Tuesday, July 27, 2010

Can you trick your taste buds? Check it out!

This morning, while I was searching for some teaching materials on the net, I came across an interesting article about our taste buds. After 31 years of living on earth, I just got to know that we can trick our taste buds. How? Read this article written by Nick Somoski on Helium

Is it possible to trick the taste buds?

The taste buds are one of the body's most peculiar features. It's almost hard to believe that these little "dots" on our saliva-filled tongues allow us to differentiate between the tastes of the foods we eat. But, it's true. Taste buds are the tiny organelles on our tongues that pick up the flavors in food and drink. They tell our brain what flavor we're tasting, which essentially tells us what we're eating and whether we like it or not.


But just like a smart magician, the taste buds can be tricked. While they do tell sweet from sour and hot from cold, taste buds can often confuse these aspects of taste.


It's often said that our sense of smell is directly related to our sense of taste. Our nose is the first thing that convinces our taste buds what the food tastes like. An experiment can be done to prove this, with 2 simple foods that have completely different tastes and smells.


Let's use two foods that have strong, completely different flavors: onions and lemons. Onions tend to have no distinct flavor but a very strong smell, while lemons have a very strong, sour flavor. What you do is take a piece of both, put the onion as close to your nose as possible, smell it, and put the lemon into your mouth. As you eat the lemon, you'll probably notice something strange: it tastes like onion.

What you have done is something magnificent - you have actually tricked your taste buds. The fact is, smell is directly related to taste. Your nose picked up the smell of onion, and although you were eating the lemon, the onion smell translated into an onion taste.


Our taste buds don't have very good resolution. At best, they're able to distinguish between bitter or sweet, salty or sour, or savory. Our noses are much better. They can extricate over 10,000 different smells. In fact, many things we think we're tasting are actually scents passing through our nose to our mouths and into our taste buds.


By holding the onion up to your nose, while tasting the lemon, we are able to prove that we're fooling our brain into thinking that the lemon tastes like onion, and that our taste buds are in fact being fooled.


In another instance, tricking our taste buds can be purely psychological. You can convince yourself that you hate a certain food, even without having tasted it.
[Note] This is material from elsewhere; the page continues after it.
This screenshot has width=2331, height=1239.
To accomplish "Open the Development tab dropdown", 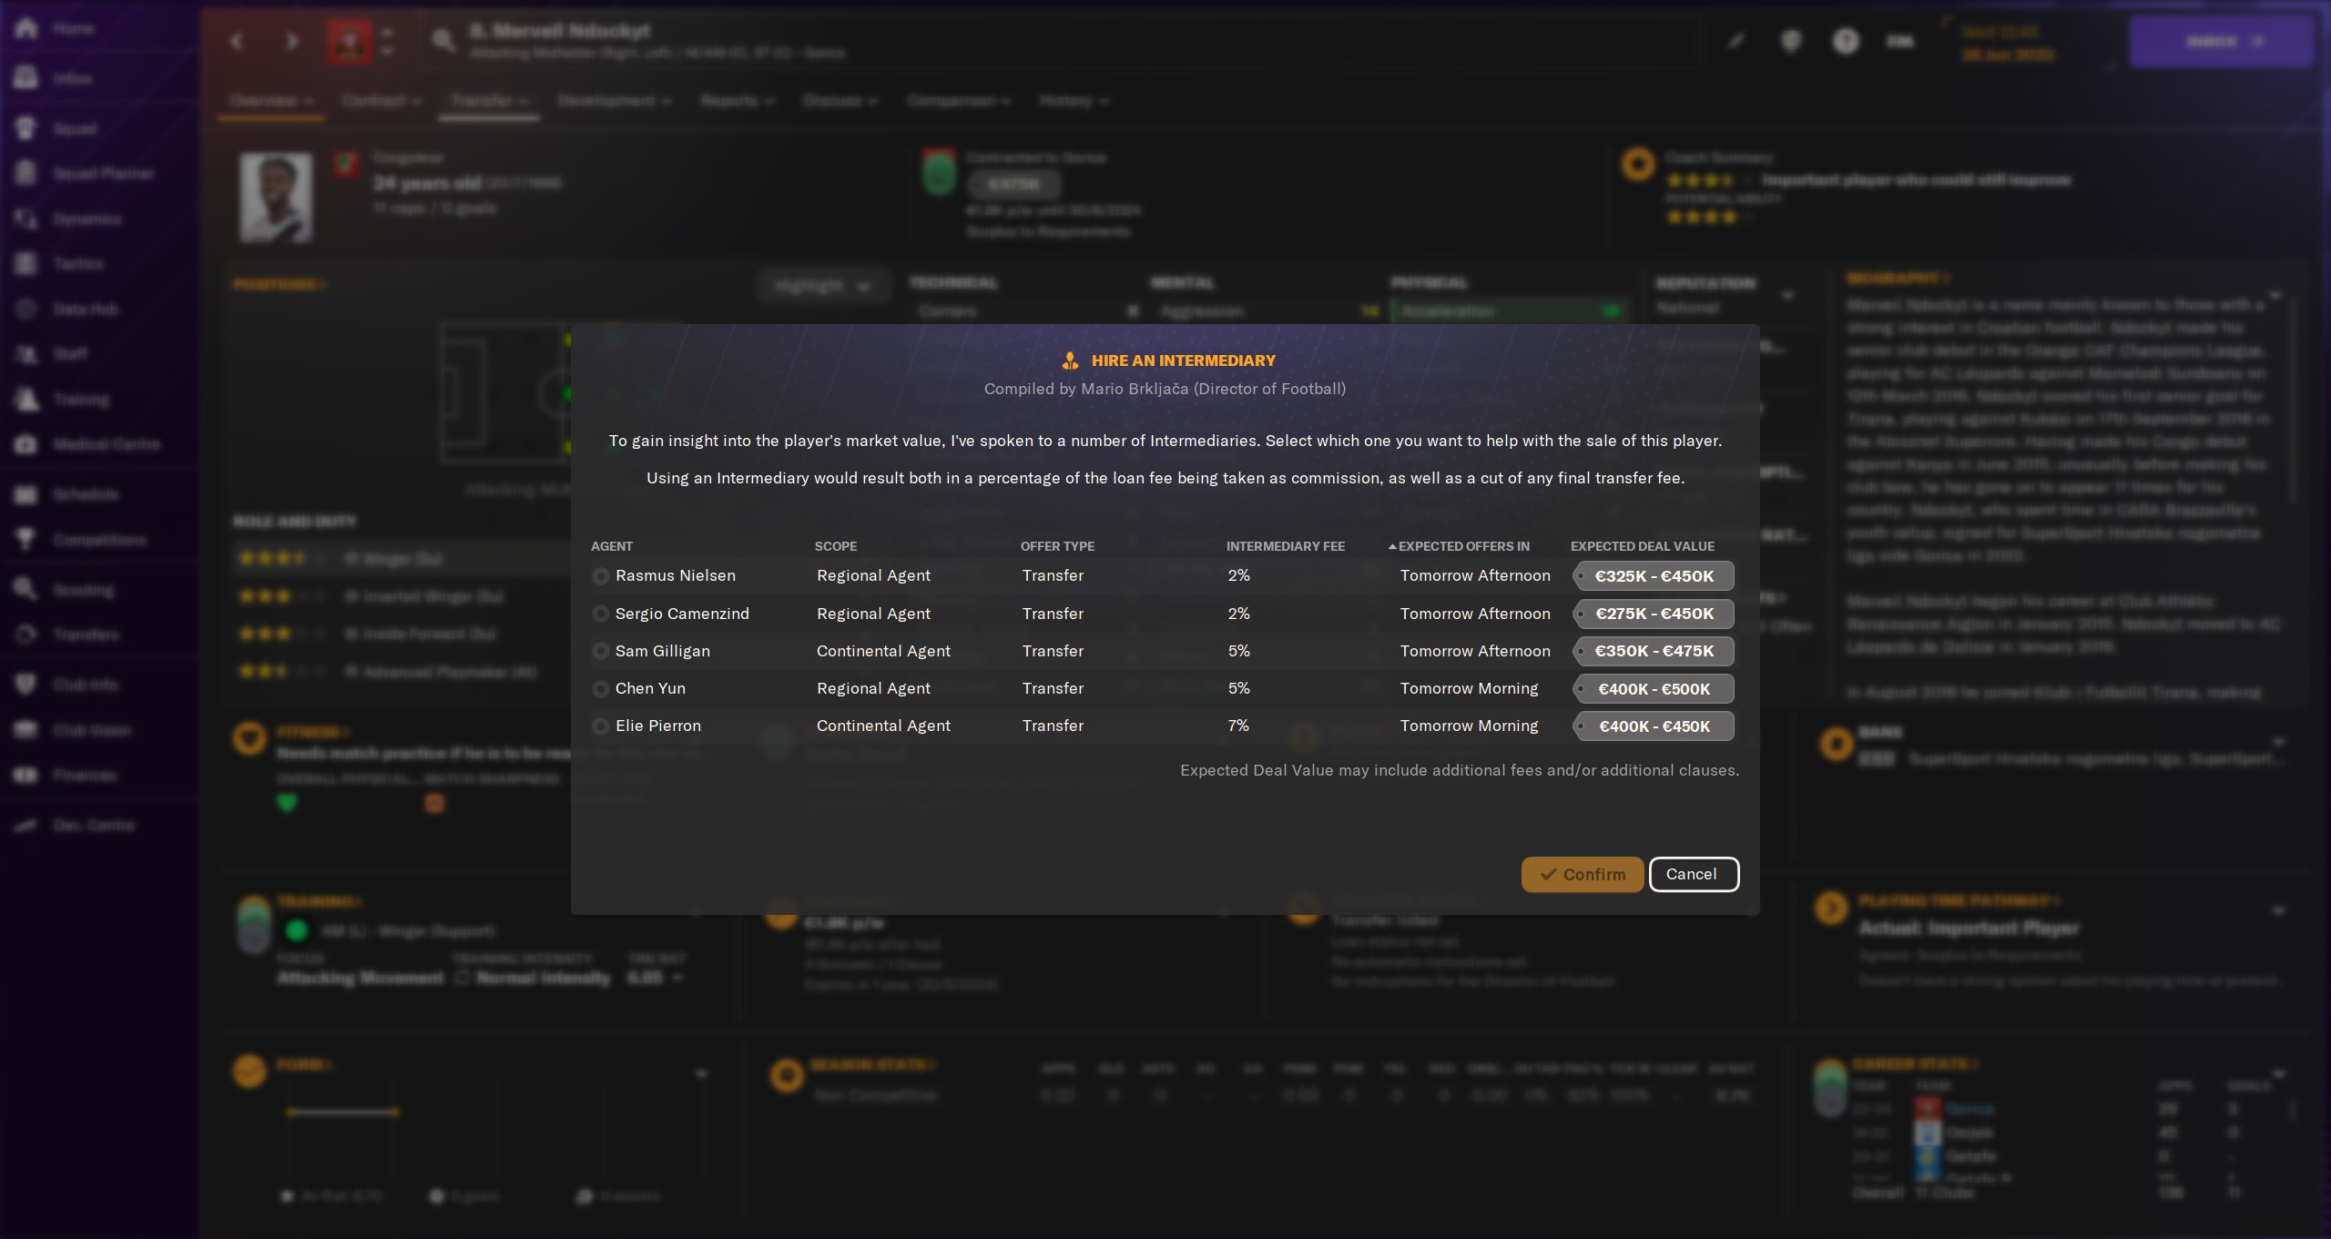I will click(x=614, y=101).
Our brains our convincing our taste buds that we don't like that food and that we don't have to taste it to find out. But, it's nothing more than psychological. By this, what we see is what is tricking our taste buds into thinking something.


Tricking the taste buds can become useful in many occasions. It's a fun thing to do and an interesting thing to know. Indeed, it is possible to fool our taste buds. If you'd like to try it, go ahead. I don't see any harm in doing so - of course, it probably wouldn't be a good idea to do the lemon/onion experiment all day long, as this can do serious damage to your taste buds. Simply enough, it is possible to trick the taste buds.

Hmmmm.... Can I trick my taste buds to taste lemon like KFC? I wonder... Dare to try?